+++ Excerpt to read

The 5% of GDP is in the Oakes document, i.e. the first quote in my previous post. I'll re-quote:
Oakes (City University of NY, 2016) wrote:In addition to explaining where generations of scholarship on northern economic development have gone wrong, Baptist would have to tell us where he’s getting his numbers. He points out that in 1836 cotton production represented about five percent of the gross domestic product. This is a widely accepted statistic, having been calculated in several different ways by a number of different scholars.

Politics_Observer wrote:Your source from James Oake of City University of New York City seems to be solid and according to your source from James Oake he states:

Well, nobody would claim that slave labour was completely inconsequential and that Britain or the US didn't benefit from it. After all, they produced lots of cotton and other raw materials. However, I submit that "at least some role" and "especially in Great Britain" is quite different to the importance that you ascribe to slavery not only in Britain but also in the United States. In your telling slaves "built much of the US", the US economy "would not be where it is today" and "slave labour was key". Nothing in the Oakes paper supports these claims. As he goes on to say after the bit you quoted, with respect to Britain it was one of many factors.
Oakes (City University of NY, 2016) wrote:It is far less clear how much slavery contributed to industrialization and whether the contribution was indispensable. The Industrial Revolution had many causes, and it is no easy thing to parse out slavery’s specific contribution.

Politics_Observer wrote:This very same source that you used to back up one of your claims in turn can be used to support my claim that indeed slavery DID make the US credit worthy

I can't find anything that would support your assertion. Since cotton production was only around 5% of GDP, exports must constitute even less, as not all cotton was exported, which is in line with the graph in my previous post. Moreover:
Olmstead, Rhode, page 19 wrote:It was widely recognized that cotton was leading U.S. export in the antebellum period. But exports represented less than one-tenth of total income (Kravis 1972).

++++++

• **Tasks to carry out**:
(1) According to the forum post, what share of gross domestic product did cotton production represent in 1836?
(2) Condense the paragraph of the forum post that begins "Well, nobody would claim" into no more than three sentences while keeping its main points.
The material that comes next is from an unrelated source.

+++ Exercise data

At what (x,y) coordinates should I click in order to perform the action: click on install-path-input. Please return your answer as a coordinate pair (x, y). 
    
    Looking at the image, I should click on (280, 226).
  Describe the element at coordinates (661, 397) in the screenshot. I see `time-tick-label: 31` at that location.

++++++

• **Outputs in order**:
(1) About five percent.

(2) Slave labor was not inconsequential, and Britain and the US benefited from it because they produced lots of cotton and other raw materials. Still, "at least some role" and "especially in Great Britain" differ greatly from the claims that slaves "built much of the US," that the US economy "would not be where it is today," and that "slave labour was key." The Oakes paper supports none of these claims, and for Britain Oakes treats slavery as one of many factors.